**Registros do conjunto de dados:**
# # #

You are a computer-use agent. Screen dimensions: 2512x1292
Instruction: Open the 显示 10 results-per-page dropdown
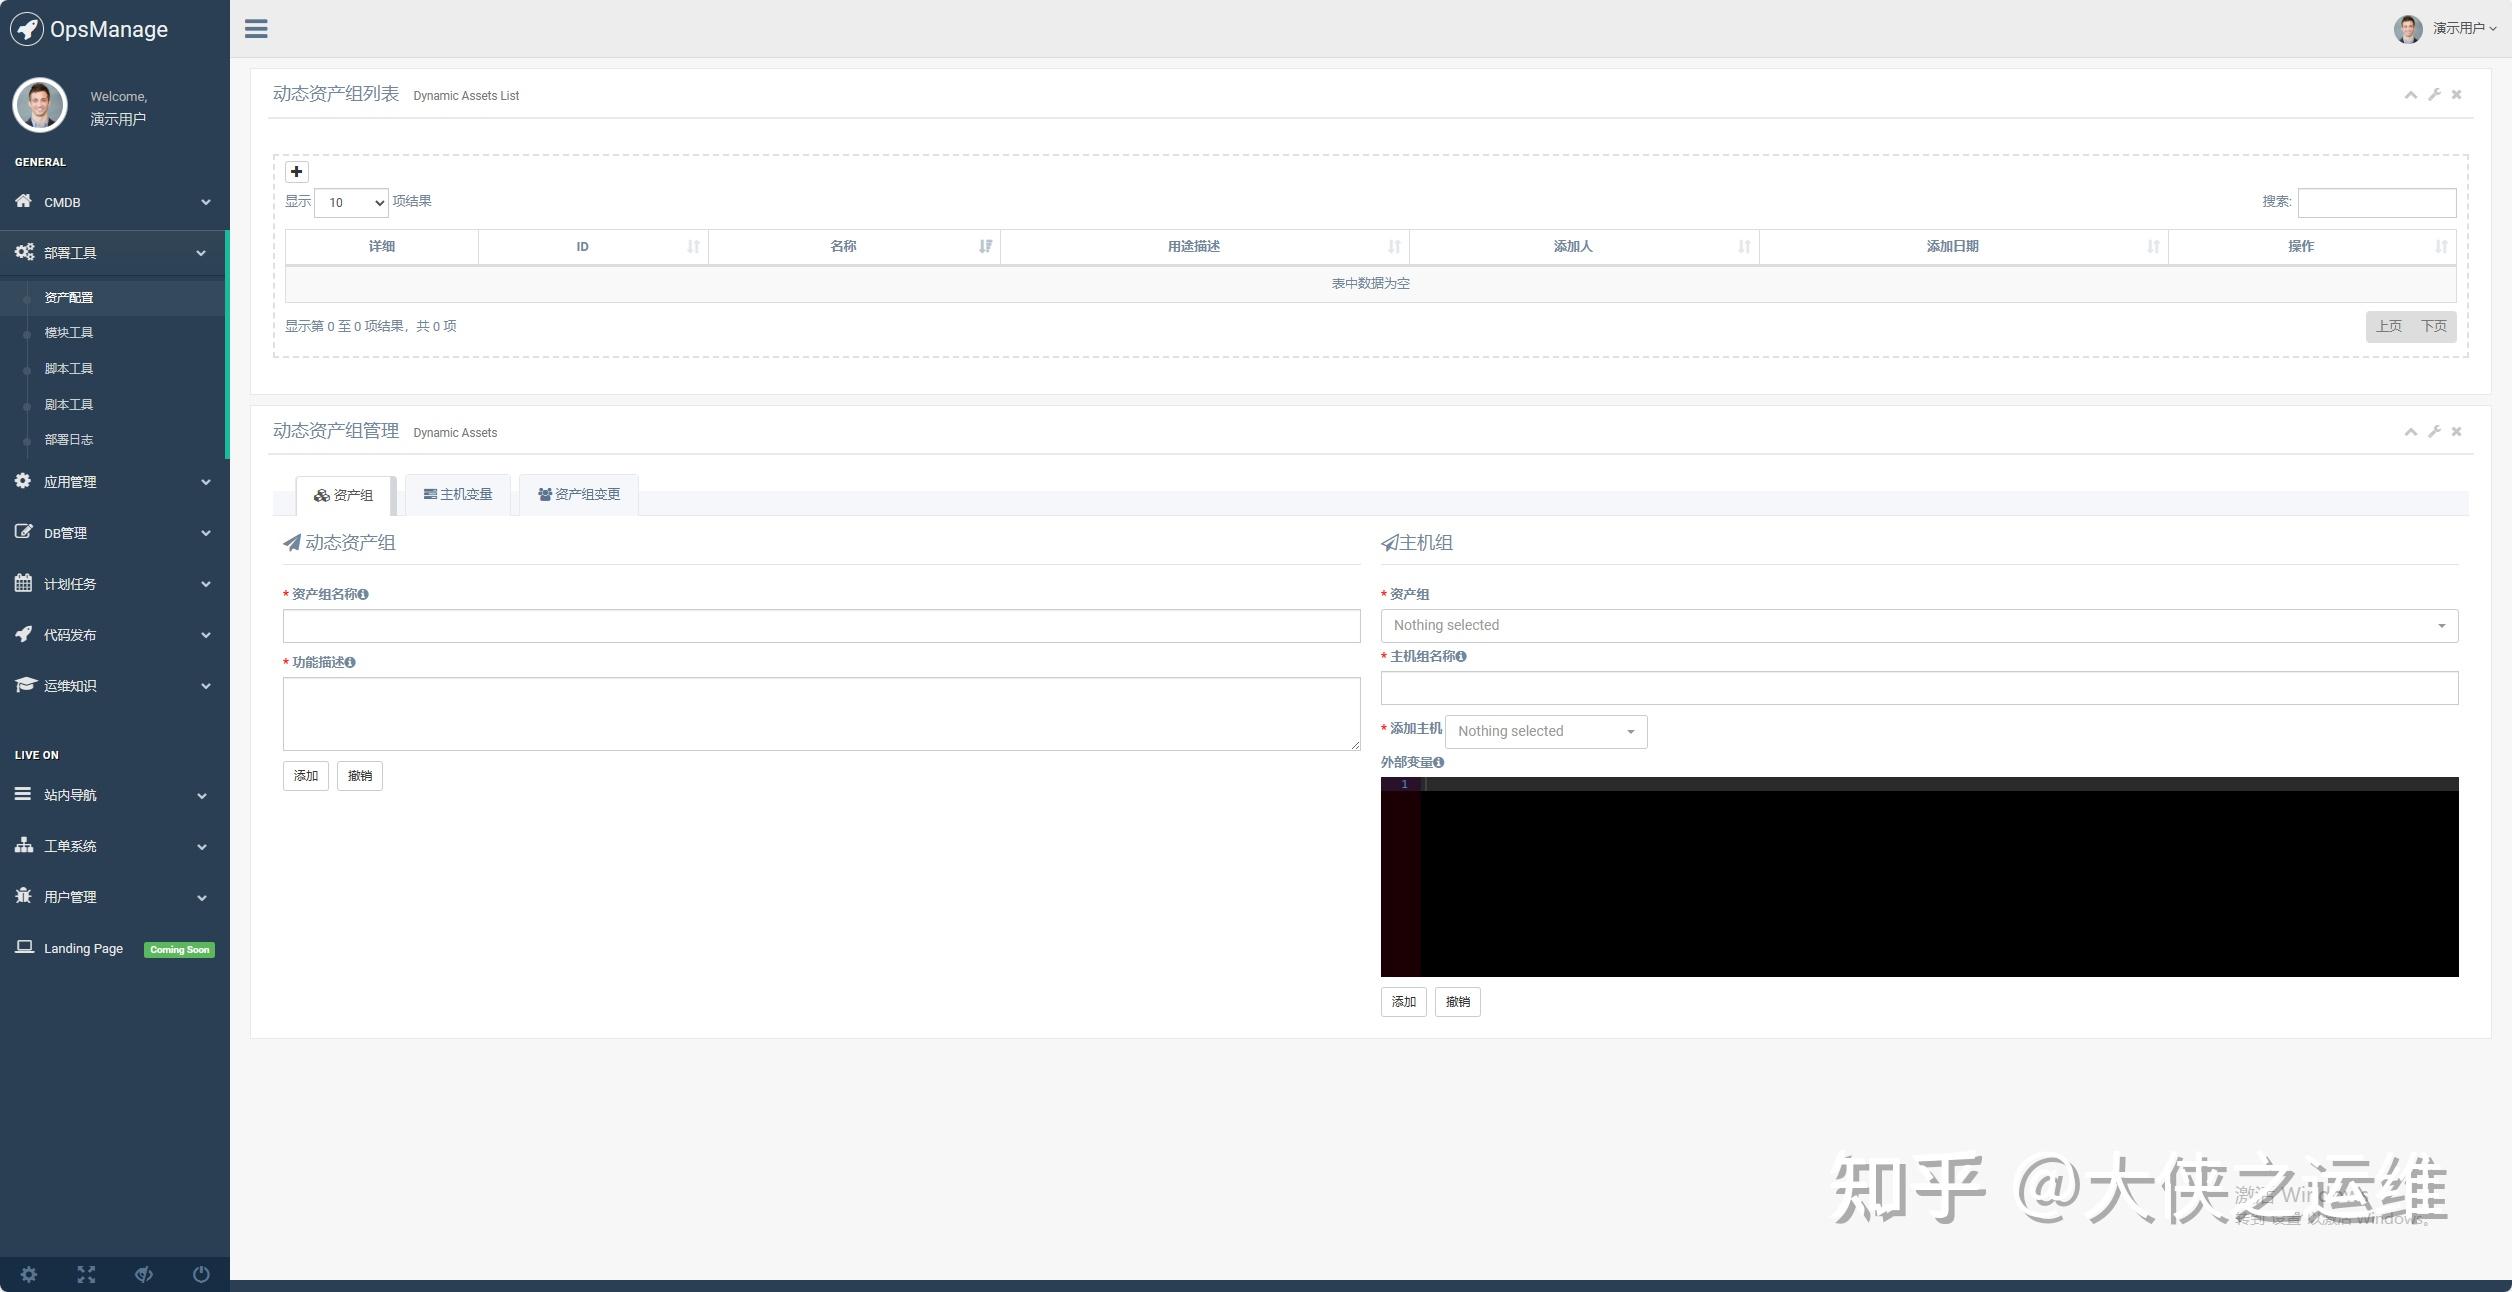351,203
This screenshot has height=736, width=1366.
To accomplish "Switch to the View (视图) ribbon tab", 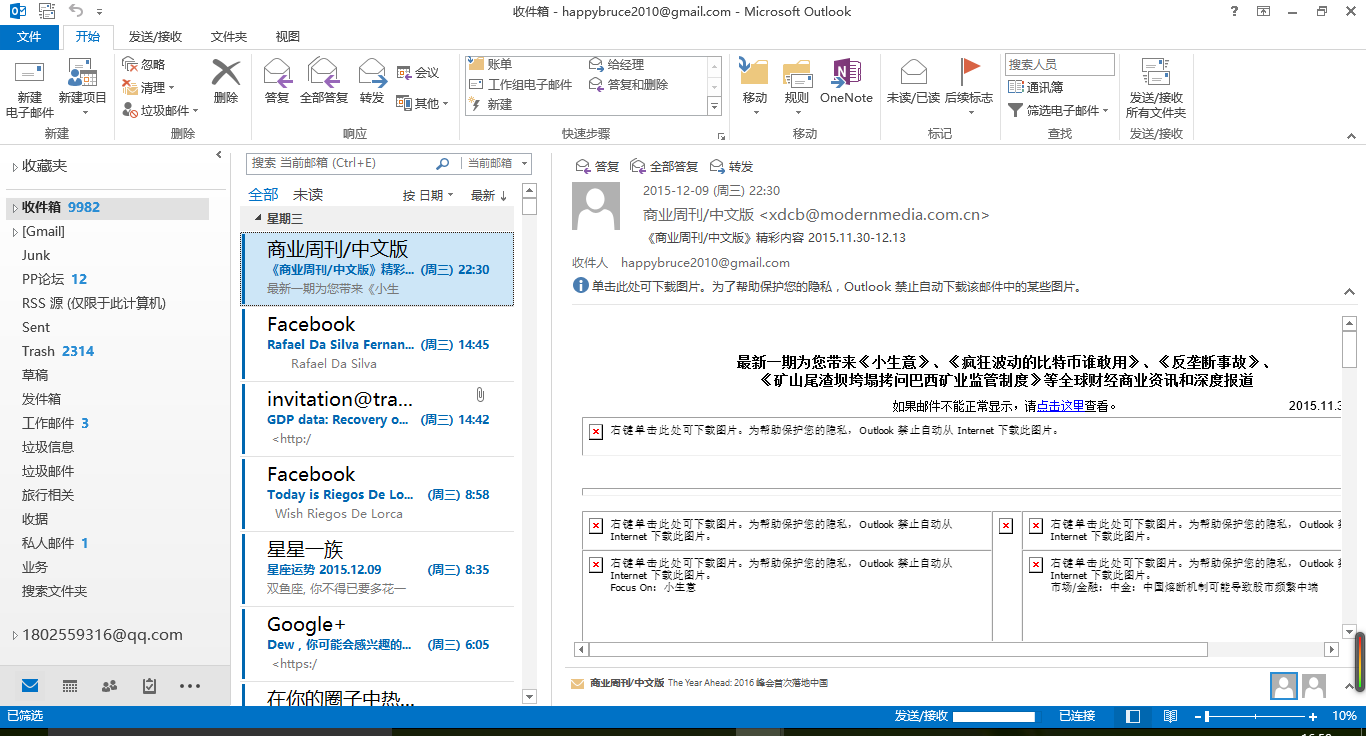I will [x=287, y=37].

# # #

**Tarefa:**
Por favor, extraia dos registros acima cada linha que contenha a palavra "screenshot", levando em conta maiúsculas e minúsculas.

**Solução da tarefa:**
This screenshot has height=736, width=1366.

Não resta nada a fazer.